Monday, September 04, 2006

Adios, Croc Hunter

You know it's never good when you see a big photo of a young celebrity-ish person topping the page on CNN.com first thing in the morning. It means someone's been arrested.

Or killed.

I should not be astounded, considering what he chose to do for a living. But he seemed to live a charmed life, albeit one with bites and cuts, for certain. And he wasn't was insane like Timothy Treadwell.

Steve Irwin, the Crocodile Hunter, is dead. Killed by a stingray barb that punctured his heart. According to witnesses and a doctor who tried to save his life, he never had a chance. According to a Reuters piece I just read, it wasn't the venom of the stingray that killed him (although that would have been horrifically painful), it was the sharp barb on the tail, which rips flesh apart on the way out.

Weird. And sad.

A few years ago, I took a trip to Mexico with my sister the Shopaholic. We spent Christmas on a Caribbean beach in Tulum, down on the Yucatan Peninsula. The hotel was lovely, the beach was lovely, the pool was lovely, the Mayan ruins were lovely... only problem? Freakishly unseasonably cold weather settled in just as our plane landed. What should have been lounging and snorkeling days in the upper 80s and low 90s became chilly days in the 60s and 70s.
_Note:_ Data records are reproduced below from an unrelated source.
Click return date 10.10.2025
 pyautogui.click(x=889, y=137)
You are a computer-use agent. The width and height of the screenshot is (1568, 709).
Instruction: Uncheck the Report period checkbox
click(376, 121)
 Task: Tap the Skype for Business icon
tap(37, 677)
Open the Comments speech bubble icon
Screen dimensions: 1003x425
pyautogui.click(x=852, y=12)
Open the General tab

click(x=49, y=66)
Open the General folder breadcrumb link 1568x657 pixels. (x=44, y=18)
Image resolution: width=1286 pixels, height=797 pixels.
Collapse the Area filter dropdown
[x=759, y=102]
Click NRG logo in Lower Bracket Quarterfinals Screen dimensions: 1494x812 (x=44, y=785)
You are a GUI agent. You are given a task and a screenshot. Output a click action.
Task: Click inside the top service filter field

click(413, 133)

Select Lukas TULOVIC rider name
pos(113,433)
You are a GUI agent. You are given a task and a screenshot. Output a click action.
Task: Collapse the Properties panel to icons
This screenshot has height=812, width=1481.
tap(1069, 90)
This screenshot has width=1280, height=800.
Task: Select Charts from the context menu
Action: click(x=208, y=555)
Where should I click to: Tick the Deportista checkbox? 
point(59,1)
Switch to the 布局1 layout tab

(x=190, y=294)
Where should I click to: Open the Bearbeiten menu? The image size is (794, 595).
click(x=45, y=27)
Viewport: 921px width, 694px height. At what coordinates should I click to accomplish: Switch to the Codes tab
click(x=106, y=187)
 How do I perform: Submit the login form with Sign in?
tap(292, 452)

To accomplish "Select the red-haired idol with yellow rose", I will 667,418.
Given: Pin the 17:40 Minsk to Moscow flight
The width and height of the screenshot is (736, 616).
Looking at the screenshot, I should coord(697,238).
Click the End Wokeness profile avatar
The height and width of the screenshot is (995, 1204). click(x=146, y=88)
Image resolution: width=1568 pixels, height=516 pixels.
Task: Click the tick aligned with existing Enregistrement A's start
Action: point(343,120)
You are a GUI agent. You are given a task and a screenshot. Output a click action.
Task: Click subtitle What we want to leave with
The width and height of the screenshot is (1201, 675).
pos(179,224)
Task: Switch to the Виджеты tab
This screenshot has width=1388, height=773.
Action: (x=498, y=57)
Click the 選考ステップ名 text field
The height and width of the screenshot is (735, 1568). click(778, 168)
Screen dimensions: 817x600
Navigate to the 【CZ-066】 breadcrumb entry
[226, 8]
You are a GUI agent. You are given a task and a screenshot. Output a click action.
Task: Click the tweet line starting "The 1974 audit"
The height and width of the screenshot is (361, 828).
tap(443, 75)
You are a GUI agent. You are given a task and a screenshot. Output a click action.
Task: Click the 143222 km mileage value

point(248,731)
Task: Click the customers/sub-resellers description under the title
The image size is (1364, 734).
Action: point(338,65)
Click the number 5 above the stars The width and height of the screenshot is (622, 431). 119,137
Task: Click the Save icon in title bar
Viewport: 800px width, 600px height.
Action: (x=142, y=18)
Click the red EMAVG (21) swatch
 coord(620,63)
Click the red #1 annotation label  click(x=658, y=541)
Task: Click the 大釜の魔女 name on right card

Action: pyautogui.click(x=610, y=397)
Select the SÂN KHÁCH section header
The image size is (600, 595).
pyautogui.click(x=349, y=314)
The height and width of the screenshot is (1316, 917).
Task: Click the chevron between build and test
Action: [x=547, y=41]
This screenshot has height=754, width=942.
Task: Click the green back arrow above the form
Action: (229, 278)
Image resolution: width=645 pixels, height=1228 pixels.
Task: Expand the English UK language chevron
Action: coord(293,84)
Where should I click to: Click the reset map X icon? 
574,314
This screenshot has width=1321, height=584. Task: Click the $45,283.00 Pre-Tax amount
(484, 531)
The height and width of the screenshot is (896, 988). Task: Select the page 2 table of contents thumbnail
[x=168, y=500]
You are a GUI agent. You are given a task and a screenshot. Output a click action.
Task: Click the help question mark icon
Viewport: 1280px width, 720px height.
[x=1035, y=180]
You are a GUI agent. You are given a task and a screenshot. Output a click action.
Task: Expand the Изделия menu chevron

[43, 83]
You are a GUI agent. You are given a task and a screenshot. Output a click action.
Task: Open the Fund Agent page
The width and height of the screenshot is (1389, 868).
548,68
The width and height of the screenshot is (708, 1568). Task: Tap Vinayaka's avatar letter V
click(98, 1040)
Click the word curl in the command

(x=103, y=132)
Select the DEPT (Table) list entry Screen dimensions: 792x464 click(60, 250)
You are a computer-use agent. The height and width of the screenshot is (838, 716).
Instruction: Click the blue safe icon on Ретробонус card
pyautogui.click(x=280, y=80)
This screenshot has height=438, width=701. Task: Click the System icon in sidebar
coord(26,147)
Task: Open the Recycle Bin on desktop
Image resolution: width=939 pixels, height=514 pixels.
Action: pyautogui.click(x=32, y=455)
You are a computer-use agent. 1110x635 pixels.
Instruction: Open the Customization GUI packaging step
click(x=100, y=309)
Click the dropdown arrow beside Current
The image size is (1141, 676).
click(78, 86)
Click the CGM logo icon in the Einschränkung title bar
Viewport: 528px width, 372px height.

Brrrr. I slept with furry socks on.

But I am an avid snorkeler, and nothing was going to keep me out of the water. Only two other vacationers were venturing out that first morning, and they were in an inflatable boat. My intention was to stay right by them, inside the coral wall that kept the surf from hitting the shore with any force. I stepped into the shockingly cold water (wishing I had some sort of insulated body suit and not just your basic swimsuit) and walked out a few inches. Immediately, I saw a sea turtle move out of my path. I was so excited, I got my body down into the water, even though it was just a bit over a foot deep. I wanted my prescription snorkel mask in the water, so I could see everything.

And, boy, did I ever see everything. I had plopped down into a foot and a half of water directly on top of an enormous stingray. Fucking huge. Just chilling out directly at the shoreline. Its body was stretched out under my face and chest, and I knew its long, barbed tail was trailing out under my legs. And my belly was hovering mere inches above this creature.

And I panicked. Quietly. My heart was just about pounding out of my chest. I couldn't figure out which direction to swim. The water was so shallow, I was afraid if I went backward, I'd run my feet and legs directly into the tail as I hit the bottom a couple of inches away. I was afraid if I went forward and brushed its "face" it might freak out and instinctively strike out with that damn barbed tail.

I did this ridiculous panicky hand paddle sideways, all the while gurgling "oooomigod, ooooofuck" into my snorkel. I'd love to know what that sounded like from the beach, where my sister, blissfully ignorant of my distress, smoked a cigarette by the frigid pool, shooing away the tiny black flies that had arrived in an infestation, along with the strange freezing weather.

The ray never moved. (Thank god.) I feel very fortunate. I know that they will only attack and lash out with those tails when they feel the need to defend themselves. I think I'm very lucky - it's just chance that I didn't step on it when I got into the water in the first place.

I actually have a photo of the stingray. I managed to snap one after I'd gotten far enough away to feel safe. I'll dig through the Mexico photos and post it. It's not a good photo - taken with unsteady hands and a throwaway camera - but it shows how big this damn thing was. That almost ended my snorkeling for that that trip. I was shaking like a leaf and pretty freaked out. But the sighting of another sea turtle and gorgeous coral and fish - with no other swimmers to disturb it all - kept me in for another hour. (And then, I was almost blue when I got out. Next time: buy a body suit, just in case freak weather sets in again.)

But all of this is to say that when you step in the water with wild critters, you're always taking a chance. And when you have a cameraman with you and you're getting really close to wild critters, you're taking an even bigger chance. Like Steve Irwin took.

And this time, the critter won.

Steve Irwin was over the top (sometimes embarrassingly so), and he took a lot of risks. But I think he had a very good heart and really wanted to share his knowledge and love of odd creatures with the world. He genuinely cared about the critters he worked with. (If you ever saw the episodes of "Crocodile Hunter Diary" where he was sheparding his dog through cancer treatments, you'd have no doubt of that.) He was, I think, a pretty good guy.

G'bye, Steve. Rest well. Hard days ahead for your wife and kids. I hope they weather this well.

2 comments:

E :) said...

Touche.

Christain said...

What happened to Steve just breaks my heart. I am a fan of his and I can’t believe he is gone.

To Terri, Bindi, Bob and the rest of Steve’s family, I pray for you all and will continue to do so.

Steve made such a positive impact on the world and he will be greatly missed by many.